» **WHAT TO DO**
Write out each entry below exactly; the images do not belong in your copy.

» **RECORDS SUPPLIED**
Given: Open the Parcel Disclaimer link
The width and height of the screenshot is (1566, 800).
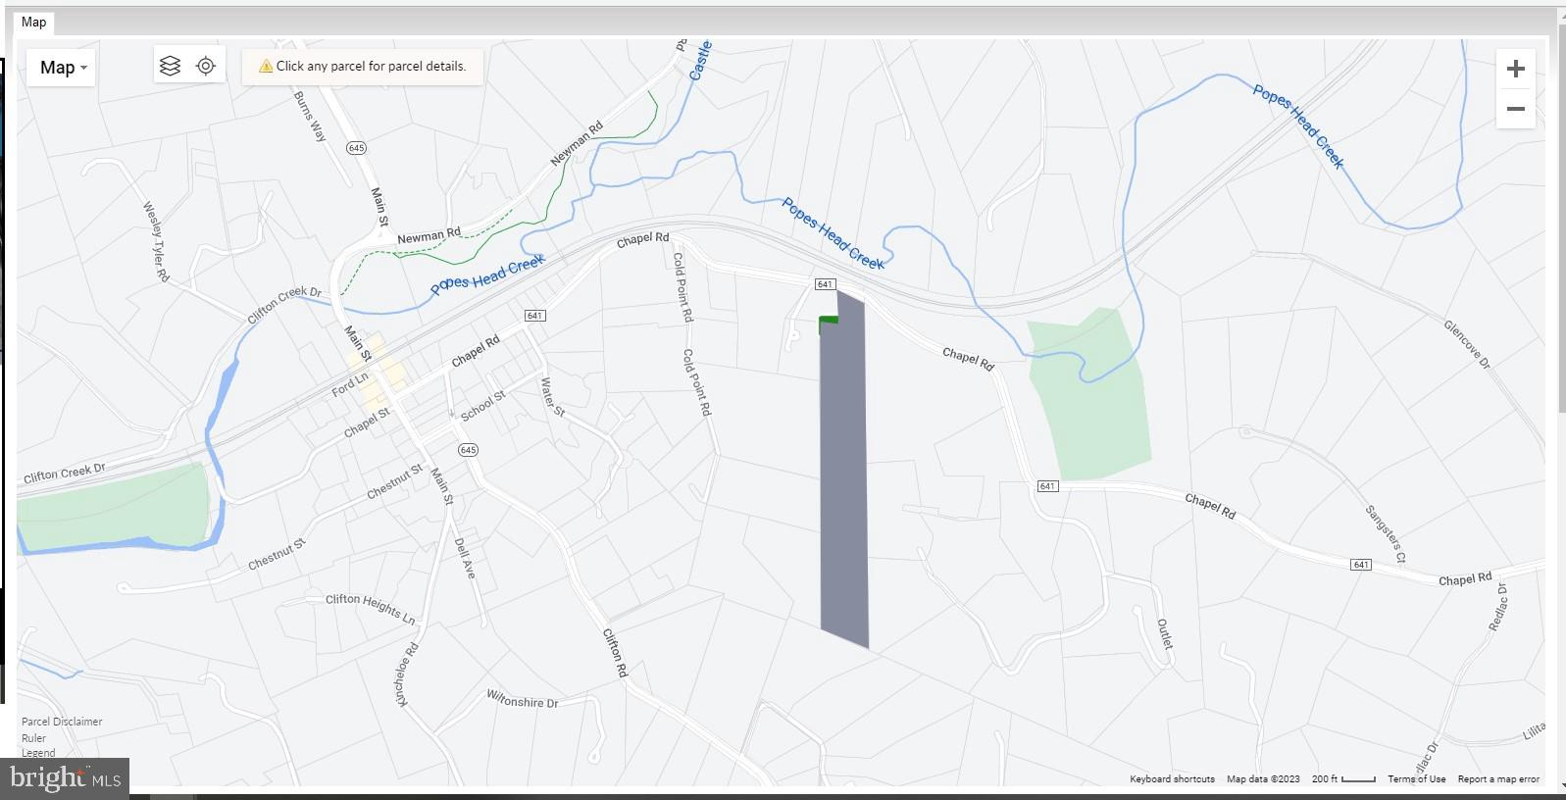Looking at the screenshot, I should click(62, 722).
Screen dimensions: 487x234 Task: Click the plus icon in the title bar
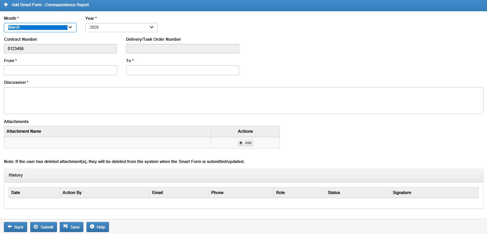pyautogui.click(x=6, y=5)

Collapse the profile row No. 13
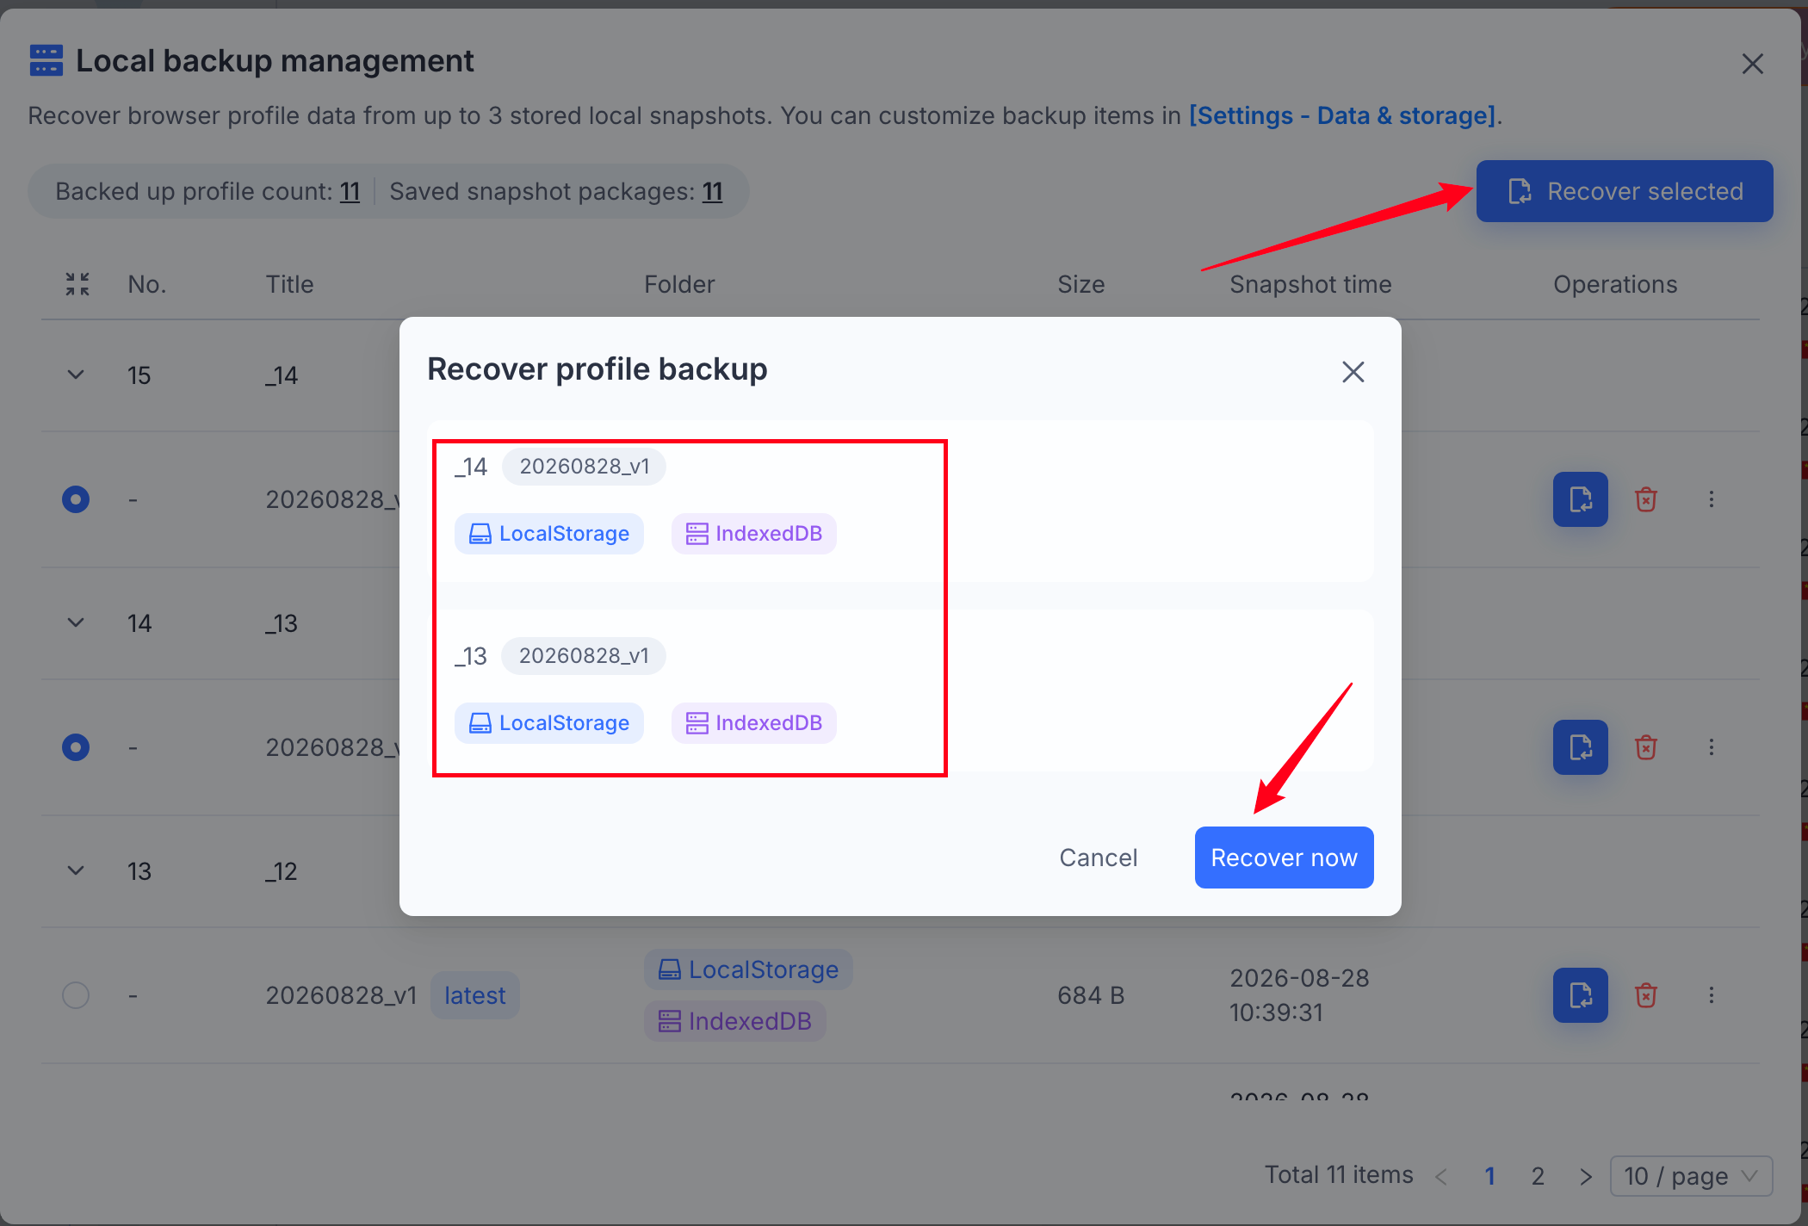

» **TASK ANSWER**
Given: Open the Parcel Disclaimer link
The width and height of the screenshot is (1566, 800).
Looking at the screenshot, I should click(62, 722).
Screen dimensions: 487x234 Task: Click the plus icon in the title bar
pyautogui.click(x=6, y=5)

Collapse the profile row No. 13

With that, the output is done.